● Assignment
In the listing, locate the line containing "Click the Renren share icon", then quote it and all following lines exactly. Omit pictures.
[[ Task inputs open ]]
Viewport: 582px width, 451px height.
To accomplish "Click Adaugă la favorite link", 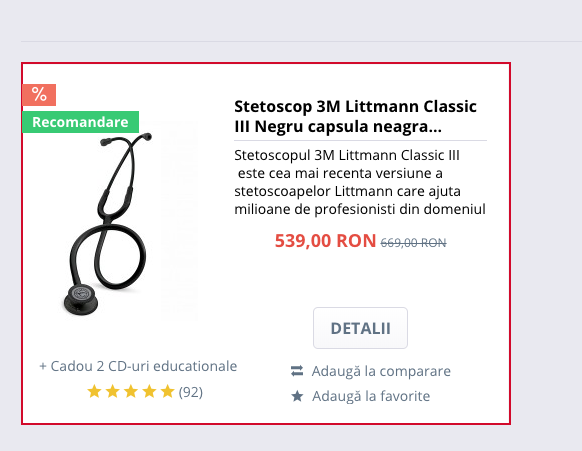I will 371,396.
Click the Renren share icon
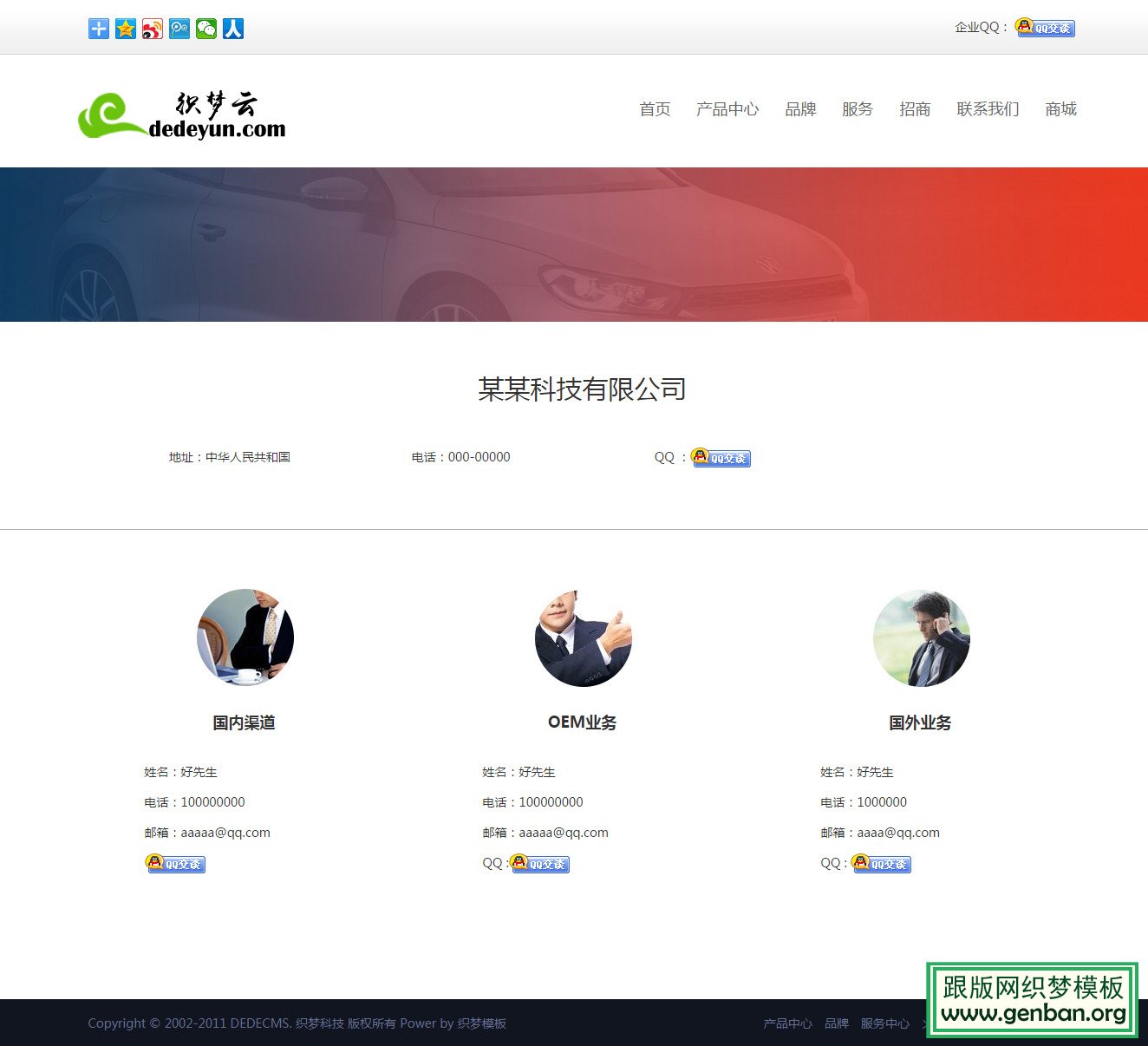Screen dimensions: 1148x1046 (233, 28)
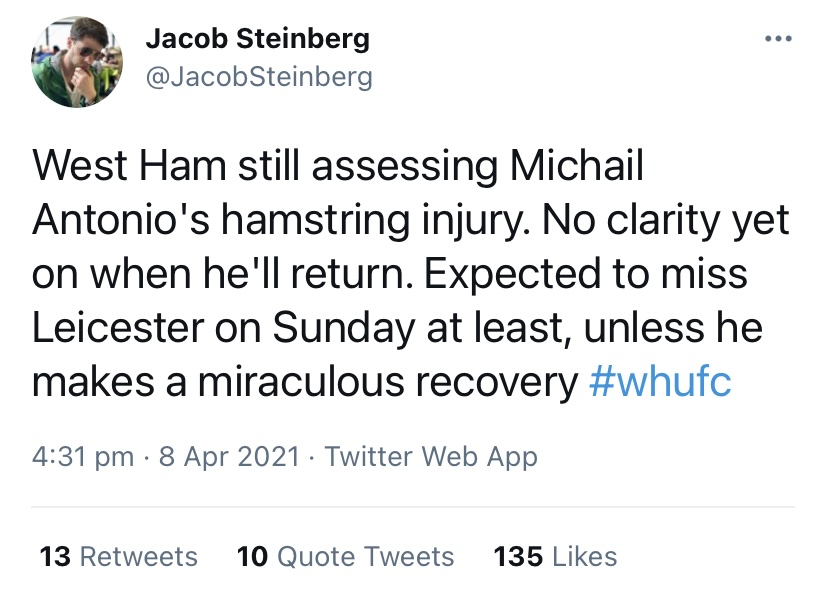The height and width of the screenshot is (595, 826).
Task: Select the word Likes in the stats row
Action: tap(585, 557)
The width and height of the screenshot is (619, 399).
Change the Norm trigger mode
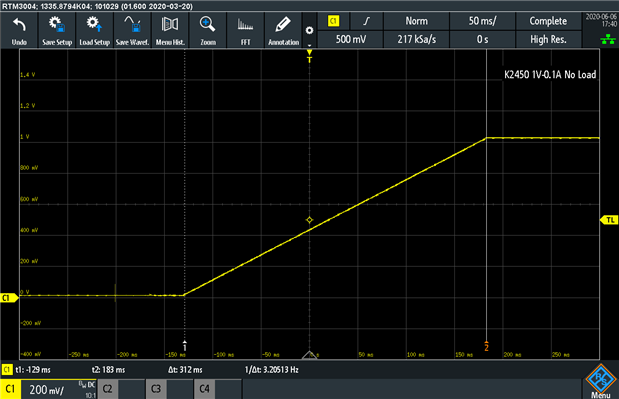pyautogui.click(x=416, y=21)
[[ Task inputs closed ]]
● Completed exercise
Click the Renren share icon
Screen dimensions: 1148x1046 (233, 28)
The height and width of the screenshot is (595, 826).
Task: Select the word Likes in the stats row
Action: tap(585, 557)
The width and height of the screenshot is (619, 399).
Change the Norm trigger mode
pyautogui.click(x=416, y=21)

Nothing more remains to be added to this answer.